→ **DOCUMENT EXCERPT**:
╔══
As a founder, you will no doubt have a clear vision on what your product should look like, how it should function and how both of these tie together to create a truly unforgettable experience for your users.
In bringing that vision to life, you’ll bring on UX and UI designers, and at some point in the design process, need to provide feedback on the designs. Here’s where the challenge lies. Giving effective and constructive design feedback is hard. Vague comments, like “I don’t like it” or “the button placement feels off” isn’t helpful for your designers. At the same time, it’s hard to find the right language, if you yourself are not a designer.
Understanding some key design principles will better equip you for this process, and shorten the amount of time it takes to get to a final output that you’re happy with. When reviewing a design there are several areas or components that it’s important to consider. Broadly speaking these are:
Brand and messaging
These concepts are all intertwined with one another, and it’s not always possible to separate them out cleanly. For instance, let's take icon design. The design of an icon needs to be representative of the information it’s trying to convey (usability), match the aesthetics of the rest of the website (visual), and also be representative of the brand’s personality (brand and messaging).
A PHD thesis could be written on each of these concepts, but in the interests of providing you as practical a guide as possible, I’ll provide a high-level overview of how to critique a design for usability. I’ll follow up with similar guides on how to critique the visual and accessibility aspects of a design, so make sure to subscribe to our newsletter to stay updated.
ISO9241, the International Standards for the Ergonomics of Human-System Interaction (yes, I nerd out on this stuff!) defines Usability as:
[the] extent to which a system, product or service can be used by specified users to achieve specific goals with effectiveness, efficiency and satisfaction in a specified context of use.
Enabling users to achieve a desired outcome is a critical component of a system, and thus your main goal when designing for usability should always be to add value (effectiveness) and save your users time (efficiency). It's part of the reason why Uber has been so successful. One-click and a taxi magically arrives.
That said, the most important word in this definition is ‘satisfaction’ - if your users aren’t happier after their interaction with your app, you will always struggle to gain the traction you're looking for. If you still had to pay a taxi driver cash, would your interaction with Uber be as satisfying? Probably not.
When reviewing your designs or your sites usability there are tried and tested methodologies that you can lean on - no need to re-invent the wheel. A favoured approach is to assess a design against a set of heuristics. Jakob Neilson is a leader in this field of usability and created these 10 heuristics. It was written in 1994 but very little has changed since, and his research can be applied to any device from the top of the range Macbook Pro to an old school Nokia 3310.
╚══
→ **EXERCISE DESCRIPTION**:
In the article on giving design feedback, which word in the ISO9241 definition of usability is called the most important?

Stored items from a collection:
╔══
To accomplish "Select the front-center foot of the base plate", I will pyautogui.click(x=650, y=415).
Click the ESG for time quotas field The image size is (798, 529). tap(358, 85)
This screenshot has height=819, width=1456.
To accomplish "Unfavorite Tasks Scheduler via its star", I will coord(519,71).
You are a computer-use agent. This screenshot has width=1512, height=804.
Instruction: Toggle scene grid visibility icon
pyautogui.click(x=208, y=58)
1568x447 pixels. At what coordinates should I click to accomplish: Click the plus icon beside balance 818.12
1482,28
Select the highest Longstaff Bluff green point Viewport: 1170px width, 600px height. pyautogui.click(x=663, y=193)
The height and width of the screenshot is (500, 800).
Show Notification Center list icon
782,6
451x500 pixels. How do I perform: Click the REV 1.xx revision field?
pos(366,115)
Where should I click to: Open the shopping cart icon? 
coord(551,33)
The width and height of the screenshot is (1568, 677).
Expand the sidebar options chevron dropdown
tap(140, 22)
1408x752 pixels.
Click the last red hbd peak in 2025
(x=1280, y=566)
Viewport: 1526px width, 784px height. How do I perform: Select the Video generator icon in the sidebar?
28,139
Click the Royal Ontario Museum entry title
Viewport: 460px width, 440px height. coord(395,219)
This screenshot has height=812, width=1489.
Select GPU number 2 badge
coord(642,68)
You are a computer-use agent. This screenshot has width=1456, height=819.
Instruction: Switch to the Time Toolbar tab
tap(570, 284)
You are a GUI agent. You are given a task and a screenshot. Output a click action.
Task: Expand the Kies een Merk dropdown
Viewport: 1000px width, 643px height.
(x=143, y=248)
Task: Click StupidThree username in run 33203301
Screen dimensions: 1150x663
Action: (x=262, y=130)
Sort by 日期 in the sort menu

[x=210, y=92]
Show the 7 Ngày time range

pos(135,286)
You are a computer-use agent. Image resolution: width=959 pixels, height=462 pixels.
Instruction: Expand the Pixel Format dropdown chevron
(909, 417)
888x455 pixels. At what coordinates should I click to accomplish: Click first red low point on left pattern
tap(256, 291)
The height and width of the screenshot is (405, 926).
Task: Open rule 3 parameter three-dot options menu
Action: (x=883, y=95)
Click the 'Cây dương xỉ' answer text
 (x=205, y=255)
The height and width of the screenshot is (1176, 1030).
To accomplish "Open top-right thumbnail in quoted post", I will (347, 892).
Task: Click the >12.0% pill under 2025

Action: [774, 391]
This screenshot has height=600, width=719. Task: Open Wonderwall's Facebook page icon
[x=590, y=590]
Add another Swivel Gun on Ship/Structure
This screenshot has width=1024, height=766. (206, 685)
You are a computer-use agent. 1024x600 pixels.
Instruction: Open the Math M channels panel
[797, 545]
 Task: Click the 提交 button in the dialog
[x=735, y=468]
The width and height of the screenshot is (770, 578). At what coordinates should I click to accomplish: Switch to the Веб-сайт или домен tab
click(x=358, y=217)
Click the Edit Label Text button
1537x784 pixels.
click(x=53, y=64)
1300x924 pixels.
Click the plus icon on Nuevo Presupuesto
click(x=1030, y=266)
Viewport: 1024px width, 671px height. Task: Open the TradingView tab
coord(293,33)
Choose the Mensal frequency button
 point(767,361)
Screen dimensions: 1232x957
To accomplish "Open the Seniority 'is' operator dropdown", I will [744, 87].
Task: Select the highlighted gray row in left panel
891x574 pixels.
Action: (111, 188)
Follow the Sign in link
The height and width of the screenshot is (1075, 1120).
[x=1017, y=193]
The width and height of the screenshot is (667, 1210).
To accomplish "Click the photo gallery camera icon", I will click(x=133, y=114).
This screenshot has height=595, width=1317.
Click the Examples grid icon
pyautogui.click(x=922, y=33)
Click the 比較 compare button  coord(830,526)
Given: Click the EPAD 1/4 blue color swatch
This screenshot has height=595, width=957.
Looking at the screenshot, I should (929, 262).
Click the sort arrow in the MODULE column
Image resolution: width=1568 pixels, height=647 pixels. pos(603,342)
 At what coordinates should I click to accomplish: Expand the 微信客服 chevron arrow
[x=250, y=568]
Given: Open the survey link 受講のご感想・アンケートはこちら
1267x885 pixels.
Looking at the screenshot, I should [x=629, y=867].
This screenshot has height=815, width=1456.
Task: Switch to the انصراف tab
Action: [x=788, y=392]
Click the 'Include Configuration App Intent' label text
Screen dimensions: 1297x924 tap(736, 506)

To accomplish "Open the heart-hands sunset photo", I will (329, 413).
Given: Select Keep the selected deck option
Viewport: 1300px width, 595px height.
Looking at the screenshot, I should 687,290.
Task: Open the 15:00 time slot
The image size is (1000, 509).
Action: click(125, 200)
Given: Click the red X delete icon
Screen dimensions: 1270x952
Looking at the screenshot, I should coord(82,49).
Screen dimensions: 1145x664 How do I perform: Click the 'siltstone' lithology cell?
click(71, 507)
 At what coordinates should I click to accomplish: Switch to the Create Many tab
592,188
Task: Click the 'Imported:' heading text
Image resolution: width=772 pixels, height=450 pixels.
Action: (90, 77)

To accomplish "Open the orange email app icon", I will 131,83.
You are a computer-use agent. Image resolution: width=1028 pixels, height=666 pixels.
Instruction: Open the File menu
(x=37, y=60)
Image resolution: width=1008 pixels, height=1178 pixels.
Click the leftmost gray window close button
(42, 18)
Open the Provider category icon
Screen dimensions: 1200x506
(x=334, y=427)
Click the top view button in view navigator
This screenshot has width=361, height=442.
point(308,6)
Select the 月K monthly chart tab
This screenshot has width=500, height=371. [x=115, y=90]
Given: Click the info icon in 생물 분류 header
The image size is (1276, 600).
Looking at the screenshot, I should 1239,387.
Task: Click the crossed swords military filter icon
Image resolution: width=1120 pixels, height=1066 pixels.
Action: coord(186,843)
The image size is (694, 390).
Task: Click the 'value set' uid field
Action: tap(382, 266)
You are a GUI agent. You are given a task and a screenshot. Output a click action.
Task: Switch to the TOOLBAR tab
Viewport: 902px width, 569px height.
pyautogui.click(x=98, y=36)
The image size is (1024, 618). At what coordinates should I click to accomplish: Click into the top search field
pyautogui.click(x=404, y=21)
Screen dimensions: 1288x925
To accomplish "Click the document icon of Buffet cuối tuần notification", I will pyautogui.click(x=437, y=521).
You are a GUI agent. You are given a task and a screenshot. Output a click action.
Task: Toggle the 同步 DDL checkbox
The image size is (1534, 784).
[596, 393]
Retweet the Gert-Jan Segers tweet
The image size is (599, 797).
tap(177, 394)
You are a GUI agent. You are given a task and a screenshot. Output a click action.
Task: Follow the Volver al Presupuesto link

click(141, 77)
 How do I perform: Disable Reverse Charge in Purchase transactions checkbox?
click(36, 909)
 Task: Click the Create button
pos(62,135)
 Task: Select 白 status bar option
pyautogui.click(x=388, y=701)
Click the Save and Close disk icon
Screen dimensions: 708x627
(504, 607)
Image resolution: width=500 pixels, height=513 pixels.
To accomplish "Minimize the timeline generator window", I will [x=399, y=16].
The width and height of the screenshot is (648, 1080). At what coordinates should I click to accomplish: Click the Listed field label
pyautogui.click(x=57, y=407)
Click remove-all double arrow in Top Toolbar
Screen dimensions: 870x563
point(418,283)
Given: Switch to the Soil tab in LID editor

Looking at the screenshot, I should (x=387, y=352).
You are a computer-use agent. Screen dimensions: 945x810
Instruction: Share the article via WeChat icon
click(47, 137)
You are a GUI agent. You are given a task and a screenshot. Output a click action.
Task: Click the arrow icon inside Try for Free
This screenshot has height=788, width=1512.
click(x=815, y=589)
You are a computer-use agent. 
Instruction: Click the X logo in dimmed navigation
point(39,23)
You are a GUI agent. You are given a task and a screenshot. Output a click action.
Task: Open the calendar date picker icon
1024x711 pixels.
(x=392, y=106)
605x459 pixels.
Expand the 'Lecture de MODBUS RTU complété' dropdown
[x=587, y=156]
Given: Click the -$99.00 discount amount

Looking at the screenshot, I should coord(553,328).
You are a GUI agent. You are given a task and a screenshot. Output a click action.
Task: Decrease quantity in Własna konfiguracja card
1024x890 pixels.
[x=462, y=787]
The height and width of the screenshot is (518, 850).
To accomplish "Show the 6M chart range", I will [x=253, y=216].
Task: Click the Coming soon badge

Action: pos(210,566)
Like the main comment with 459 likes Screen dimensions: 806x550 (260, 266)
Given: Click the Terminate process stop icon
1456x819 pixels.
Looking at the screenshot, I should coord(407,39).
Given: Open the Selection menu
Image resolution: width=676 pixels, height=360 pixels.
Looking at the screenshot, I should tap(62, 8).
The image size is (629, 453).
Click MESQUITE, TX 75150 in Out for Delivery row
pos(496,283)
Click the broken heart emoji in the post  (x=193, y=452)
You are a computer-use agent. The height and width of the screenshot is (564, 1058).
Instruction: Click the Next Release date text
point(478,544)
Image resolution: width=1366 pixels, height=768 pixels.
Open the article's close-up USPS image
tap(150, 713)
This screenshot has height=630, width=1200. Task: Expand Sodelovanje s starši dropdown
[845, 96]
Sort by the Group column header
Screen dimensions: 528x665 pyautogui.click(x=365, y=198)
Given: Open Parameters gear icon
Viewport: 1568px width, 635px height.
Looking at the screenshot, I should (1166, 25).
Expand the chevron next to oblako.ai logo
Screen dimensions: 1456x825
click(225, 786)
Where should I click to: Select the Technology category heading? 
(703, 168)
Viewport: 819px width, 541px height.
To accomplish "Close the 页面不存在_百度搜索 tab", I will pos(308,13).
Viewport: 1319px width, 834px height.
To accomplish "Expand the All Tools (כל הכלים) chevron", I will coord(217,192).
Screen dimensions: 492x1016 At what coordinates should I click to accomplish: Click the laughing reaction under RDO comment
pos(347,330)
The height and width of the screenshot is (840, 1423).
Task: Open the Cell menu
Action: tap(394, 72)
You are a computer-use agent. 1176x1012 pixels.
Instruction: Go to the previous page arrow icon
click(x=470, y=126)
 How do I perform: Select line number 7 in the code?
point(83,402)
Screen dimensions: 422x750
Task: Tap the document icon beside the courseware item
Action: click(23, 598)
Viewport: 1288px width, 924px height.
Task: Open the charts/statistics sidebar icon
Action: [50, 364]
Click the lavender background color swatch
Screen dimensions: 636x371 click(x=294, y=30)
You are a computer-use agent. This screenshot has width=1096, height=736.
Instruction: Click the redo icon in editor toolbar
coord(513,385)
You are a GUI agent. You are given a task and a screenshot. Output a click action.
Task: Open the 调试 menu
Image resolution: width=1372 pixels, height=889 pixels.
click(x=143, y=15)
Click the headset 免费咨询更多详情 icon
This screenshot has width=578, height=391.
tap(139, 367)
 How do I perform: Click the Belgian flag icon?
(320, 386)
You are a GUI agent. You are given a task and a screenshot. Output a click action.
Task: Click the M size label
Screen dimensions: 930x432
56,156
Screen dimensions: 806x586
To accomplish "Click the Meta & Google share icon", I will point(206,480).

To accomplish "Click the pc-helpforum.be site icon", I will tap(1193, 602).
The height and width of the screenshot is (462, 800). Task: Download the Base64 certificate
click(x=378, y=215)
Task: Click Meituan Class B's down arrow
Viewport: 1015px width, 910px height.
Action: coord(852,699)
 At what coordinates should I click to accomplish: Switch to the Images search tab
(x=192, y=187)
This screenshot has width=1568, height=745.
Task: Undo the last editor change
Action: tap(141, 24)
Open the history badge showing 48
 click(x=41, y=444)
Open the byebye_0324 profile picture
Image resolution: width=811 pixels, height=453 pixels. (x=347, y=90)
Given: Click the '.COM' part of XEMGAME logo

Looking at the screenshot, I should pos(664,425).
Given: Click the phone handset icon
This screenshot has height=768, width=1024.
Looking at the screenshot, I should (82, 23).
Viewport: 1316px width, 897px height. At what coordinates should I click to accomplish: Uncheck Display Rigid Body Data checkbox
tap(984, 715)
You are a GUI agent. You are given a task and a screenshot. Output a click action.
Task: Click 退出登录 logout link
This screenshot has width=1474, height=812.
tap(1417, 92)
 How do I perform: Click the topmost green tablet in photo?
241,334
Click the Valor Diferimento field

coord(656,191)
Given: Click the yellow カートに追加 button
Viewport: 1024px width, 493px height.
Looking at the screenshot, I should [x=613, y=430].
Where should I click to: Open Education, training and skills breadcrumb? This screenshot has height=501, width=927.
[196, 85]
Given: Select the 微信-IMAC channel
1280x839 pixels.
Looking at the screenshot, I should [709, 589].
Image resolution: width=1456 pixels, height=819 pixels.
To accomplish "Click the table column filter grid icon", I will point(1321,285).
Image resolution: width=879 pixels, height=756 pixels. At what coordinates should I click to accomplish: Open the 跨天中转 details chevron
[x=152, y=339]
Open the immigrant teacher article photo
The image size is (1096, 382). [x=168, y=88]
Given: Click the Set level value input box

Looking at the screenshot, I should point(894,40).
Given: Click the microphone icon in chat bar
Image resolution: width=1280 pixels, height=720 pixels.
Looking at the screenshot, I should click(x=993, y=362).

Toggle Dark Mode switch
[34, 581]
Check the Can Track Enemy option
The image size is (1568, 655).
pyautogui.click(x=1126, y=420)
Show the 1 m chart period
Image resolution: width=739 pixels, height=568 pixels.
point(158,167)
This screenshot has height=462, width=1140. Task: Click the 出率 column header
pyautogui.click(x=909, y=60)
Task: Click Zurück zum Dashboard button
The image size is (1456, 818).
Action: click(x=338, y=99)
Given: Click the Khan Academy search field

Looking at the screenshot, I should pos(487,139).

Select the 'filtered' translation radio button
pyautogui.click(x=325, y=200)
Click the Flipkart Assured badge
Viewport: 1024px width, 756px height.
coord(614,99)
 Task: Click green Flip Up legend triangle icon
╚══
→ **RESULT**:
Satisfaction.